### CONJUNTO DE TAREFAS
a: Repita o trecho sobre a Meritocracia Distinta de "Os seus achados, no" até "redefinidas pela tecnologia.", incluindo ambos.
b: Responda com base no trecho sobre a Meritocracia Distinta:
(i) O que a Meritocracia Distinta visou identificar?
(ii) Qual foi o lócus de pesquisa?
(iii) Livre de quê a elite meritocrática estudada podia comentar a sua transição?

*** TRECHO DA PÁGINA ***

A Meritocracia Distinta desenvolveu suas questões iniciais acerca dos impactos das novas tecnologias sobre as transições de carreira. Visou identificar os capitais diferenciais neste momento de mudança identitária.

Os seus achados, no entanto, surpreenderam: o lócus de pesquisa – uma instituição financeira distinta – trouxe abrangência aos dados. E dessa diversidade, novas questões surgiram relativas às interações pessoais e profissionais e à forma que vêm sendo redefinidas pela tecnologia.

A elite meritocrática estudada, tendo feito a sua transição, podia comentá-la, livre de eventuais sigilos. E assim o fizeram. De fato, onde há liberdade de ser, há também a surpresa de sê-lo.

*** DADOS ***

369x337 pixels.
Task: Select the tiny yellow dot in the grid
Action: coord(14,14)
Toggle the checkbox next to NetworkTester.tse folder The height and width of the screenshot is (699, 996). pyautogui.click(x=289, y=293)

***

### RESPOSTAS ÀS TAREFAS
a:
Os seus achados, no entanto, surpreenderam: o lócus de pesquisa – uma instituição financeira distinta – trouxe abrangência aos dados. E dessa diversidade, novas questões surgiram relativas às interações pessoais e profissionais e à forma que vêm sendo redefinidas pela tecnologia.

b:
(i) Os capitais diferenciais neste momento de mudança identitária.
(ii) Uma instituição financeira distinta.
(iii) De eventuais sigilos.